REUTERS
15 de julio de 2016 / 07:43 p.m.

Las Fuerzas Armadas de Turquía dijeron el viernes que tomaron el poder, pero el presidente Tayyip Erdogan prometió que el intento de golpe será neutralizado.

Si tiene éxito, el derrocamiento de Erdogan, que ha gobernado Turquía desde el 2003, sería uno de los mayores cambios de poder en Oriente Medio en años y transformaría a uno de los aliados más importantes de Estados Unidos en la región mientras que la guerra hace estragos en su frontera.

Incluso si fracasa, el intento de golpe de Estado podría desestabilizar a un país clave en la región.

"Vamos a superar esto", dijo Erdogan en una llamada de video a un teléfono móvil sostenido ante una cámara por un presentador de CNN en Turquía. El mandatario llamó a sus seguidores a salir a las calles para defender a su Gobierno y dijo que los golpistas pagarían un alto precio.

Un funcionario dijo que Erdogan habló desde Marmaris, en la costa de Turquía, donde se encontraba de vacaciones. Erdogan informó que iba a volver rápidamente a Ankara.

El primer ministro, Binali Yildirim, y otros funcionarios de alto rango aseguraron que el Gobierno electo se mantenía en el cargo. Yildirim dijo que el intento de golpe militar era un acto terrorista ejecutado por bandas y formaciones ilegales.

Imágenes de televisión mostraban a cientos de personas, algunas ondeando banderas turcas, que se reunieron en plazas de Estambul, la ciudad más grande del país, y de la capital Ankara para mostrar su respaldo al gobierno electo. En ambas ciudades se escucharon disparos.

Aviones de combate y helicópteros sobrevolaban la capital Ankara. Una explosión fue escuchada en la ciudad, donde un helicóptero abrió fuego. La agencia estatal de noticias Anadolu dijo que una aeronave abrió fuego sobre el cuartel general de la agencia de inteligencia.

Periodistas de Reuters vieron tanques disparando cerca de la sede del Parlamento en Ankara, que había sido rodeada.

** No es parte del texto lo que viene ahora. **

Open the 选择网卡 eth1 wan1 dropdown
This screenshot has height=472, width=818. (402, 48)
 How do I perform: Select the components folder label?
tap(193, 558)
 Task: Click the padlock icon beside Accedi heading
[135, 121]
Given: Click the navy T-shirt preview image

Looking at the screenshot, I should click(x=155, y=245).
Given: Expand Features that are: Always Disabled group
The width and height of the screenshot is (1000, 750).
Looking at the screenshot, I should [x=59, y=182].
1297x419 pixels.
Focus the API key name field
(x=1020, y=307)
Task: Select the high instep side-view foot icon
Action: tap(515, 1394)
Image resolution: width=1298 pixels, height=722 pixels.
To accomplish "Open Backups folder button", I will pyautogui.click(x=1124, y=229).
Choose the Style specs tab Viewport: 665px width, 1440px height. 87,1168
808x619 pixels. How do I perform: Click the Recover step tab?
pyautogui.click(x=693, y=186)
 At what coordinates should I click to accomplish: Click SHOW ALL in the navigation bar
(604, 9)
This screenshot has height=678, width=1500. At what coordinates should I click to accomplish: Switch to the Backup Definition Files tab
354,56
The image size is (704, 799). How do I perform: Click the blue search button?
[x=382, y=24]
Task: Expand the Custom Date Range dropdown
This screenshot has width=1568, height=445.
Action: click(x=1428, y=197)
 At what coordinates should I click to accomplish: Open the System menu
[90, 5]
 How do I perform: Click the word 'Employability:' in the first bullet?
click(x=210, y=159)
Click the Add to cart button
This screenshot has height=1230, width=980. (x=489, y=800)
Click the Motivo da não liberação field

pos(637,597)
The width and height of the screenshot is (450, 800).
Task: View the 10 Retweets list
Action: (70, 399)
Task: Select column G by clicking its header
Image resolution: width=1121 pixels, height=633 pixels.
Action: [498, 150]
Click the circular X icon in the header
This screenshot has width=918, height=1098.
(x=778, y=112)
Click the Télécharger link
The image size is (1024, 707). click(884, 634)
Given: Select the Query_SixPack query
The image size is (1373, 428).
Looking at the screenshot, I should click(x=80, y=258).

Los aeropuertos fueron cerrados, el acceso a las redes sociales en Internet fue restringido y las tropas sellaron los dos puentes sobre el Bósforo en Estambul, uno de los cuales todavía estaba iluminado en rojo, blanco y azul en solidaridad con las víctimas del ataque perpetrado con un camión en el Día de la Bastilla en Francia un día antes.

Los soldados tomaron el control de la televisión estatal TRT, que anunció un toque de queda en todo el país y el estado de sitio.
Un locutor leyó un comunicado sobre las órdenes de los militares que acusaron al Gobierno de socavar la democracia y el estado de derecho laico. El país sería gobernado por un "consejo de paz" que garantice la seguridad de la población, agregó el comunicado. TRT salió temporalmente del aire.

La agencia Anadolu dijo que el jefe del Estado Mayor Conjunto de las Fuerzas Armadas de Turquía estaba entre un grupo de personas que fueron tomadas como "rehenes" en la capital Ankara. CNN Turk también informó que los rehenes estaban retenidos en el cuartel general de las Fuerzas Armadas.